▸ **AVAILABLE RECORDS**
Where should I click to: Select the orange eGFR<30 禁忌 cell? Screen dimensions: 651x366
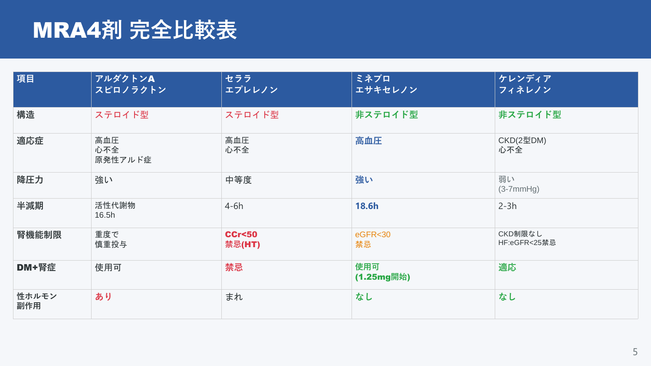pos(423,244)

---

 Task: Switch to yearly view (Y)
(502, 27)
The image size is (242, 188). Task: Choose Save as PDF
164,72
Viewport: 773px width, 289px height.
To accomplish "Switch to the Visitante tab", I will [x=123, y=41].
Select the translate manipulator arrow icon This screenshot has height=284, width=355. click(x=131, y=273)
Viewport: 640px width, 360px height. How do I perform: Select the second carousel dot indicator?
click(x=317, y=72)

▸ **TASK OBJECTIVE**
Above are the records. Copy the lines beginning at the one that has "Viewport: 773px width, 289px height." and ending with the one that has "Select the translate", unchanged.

▸ **EXERCISE ANSWER**
Viewport: 773px width, 289px height.
To accomplish "Switch to the Visitante tab", I will [x=123, y=41].
Select the translate manipulator arrow icon This screenshot has height=284, width=355. click(x=131, y=273)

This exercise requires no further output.